■ O que fazer: Extraia, sem nenhuma alteração, a parte do trecho sobre os bondes de Fortaleza que começa com as palavras “Se a suspensão” e termina com “que já existiam.”.

Restava garantir a continuidade do serviço de luz e cuidar para que os fortalezenses não pagassem a conta. 
Por outro lado, os apelos para a manutenção dos bondes sensibilizaram o novo interventor federal no Ceará, coronel José Machado Lopes, que, em resposta ao Memorial da Federação das Associações de Comércio e Indústrias do Cearáconsiderou que somente autorizaria a retirada dos bondes se a Light garantisse o transporte da população lançando mão de outra estratégia. Afinal, até então, “economia, eficiência e comodidade [eram] artigos que a Light reserva[va] exclusivamente para uso próprio”.



Vista de um postal de 1940 da rua Major Facundo - Arquivo Nirez

Se a suspensão dos bondes elétricos dividia opiniões, a ineficiência da Light em acompanhar o crescimento de Fortaleza era consensual. A cidade estava no caminho do progresso. Em breve atingiria a população de 200.000 habitantes e necessitava de mais bondes, mais linhas e da duplicação das que já existiam.
Os caminhos do Centro à Vila de Messejana e da Praia de Iracema ao promissor lugar do Mucuripe, onde estava sendo construído um porto, mereciam cuidados urgentes¹. Isso demandava recursos da concessionária – talvez por isso a sugestão do interventor José Machado Lopes em manter o novo transporte ainda sob a batuta inglesa não tinha agradado a opinião pública.

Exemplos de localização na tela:

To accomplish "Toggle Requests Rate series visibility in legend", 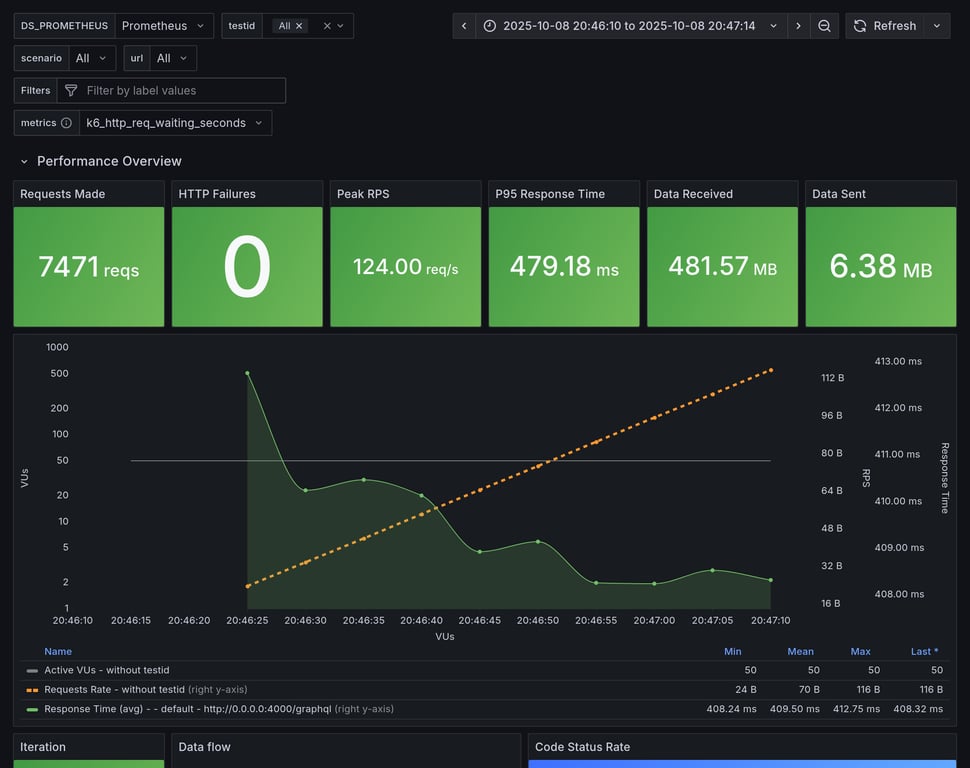I will 114,689.
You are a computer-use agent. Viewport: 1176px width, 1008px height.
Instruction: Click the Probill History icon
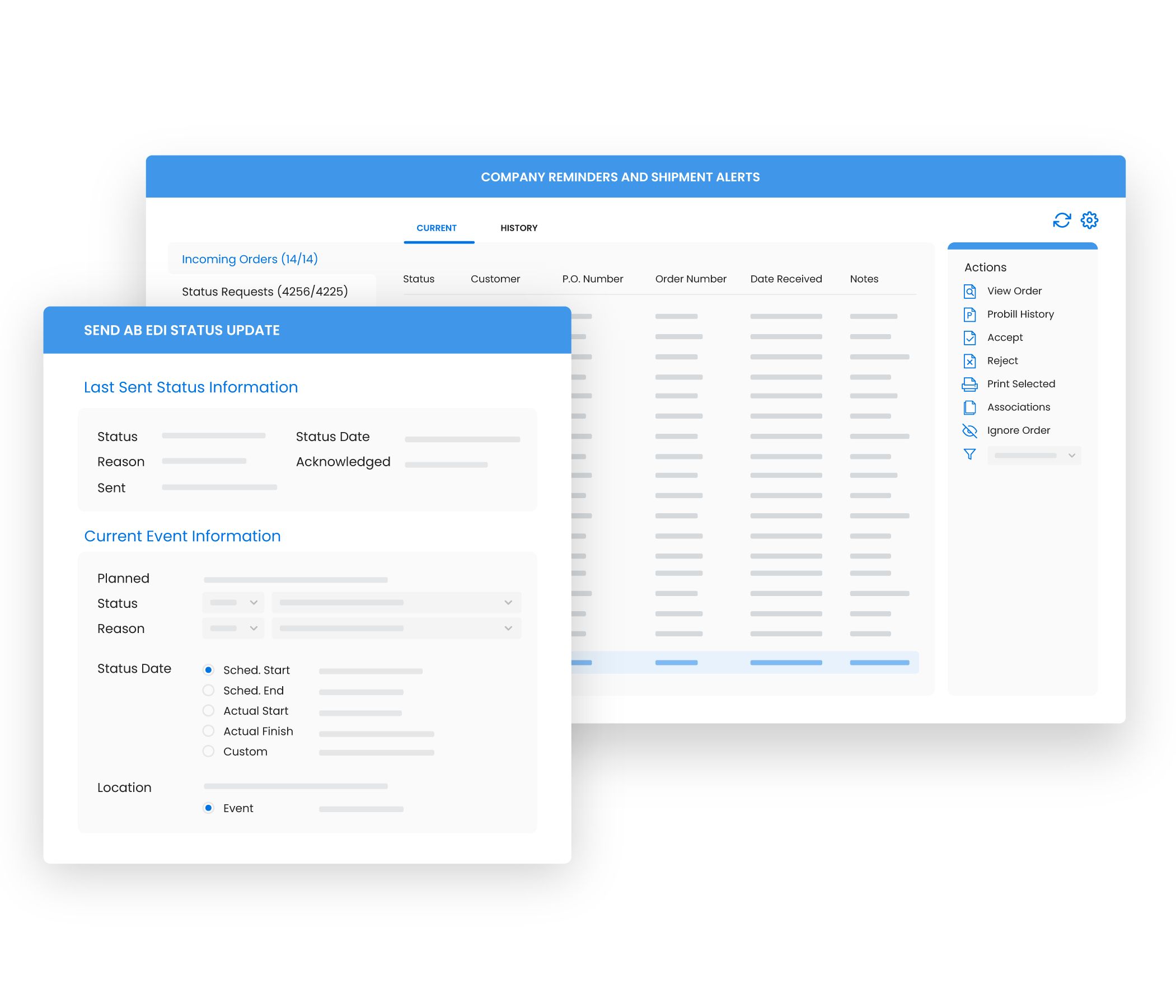pos(969,315)
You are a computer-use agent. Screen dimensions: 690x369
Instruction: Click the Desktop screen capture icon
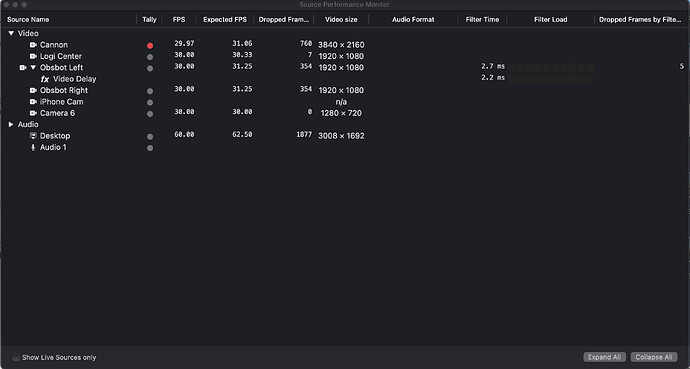coord(33,136)
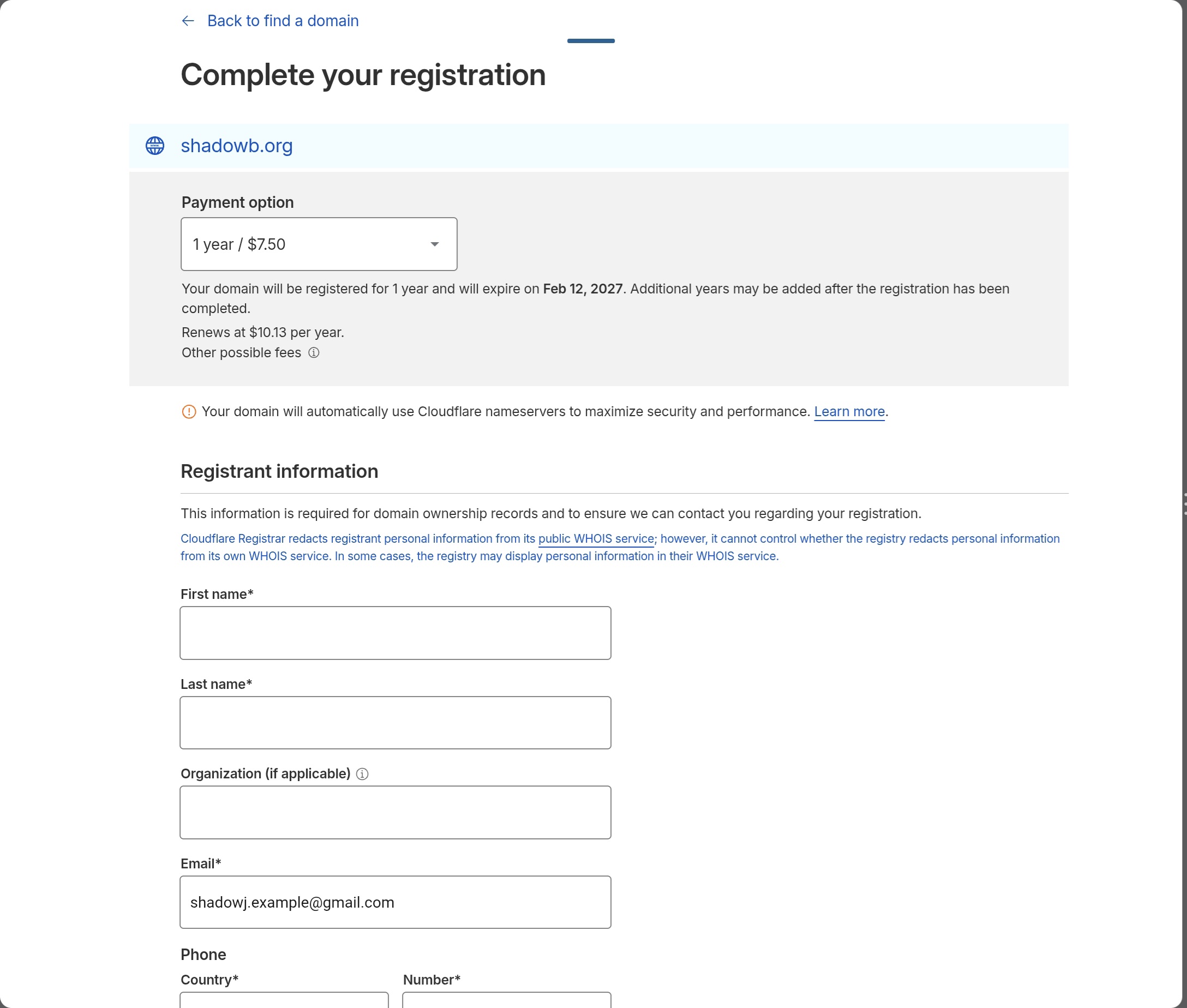Follow the 'public WHOIS service' link
The image size is (1187, 1008).
[x=596, y=539]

■ Resposta da tarefa:
Se a suspensão dos bondes elétricos dividia opiniões, a ineficiência da Light em acompanhar o crescimento de Fortaleza era consensual. A cidade estava no caminho do progresso. Em breve atingiria a população de 200.000 habitantes e necessitava de mais bondes, mais linhas e da duplicação das que já existiam.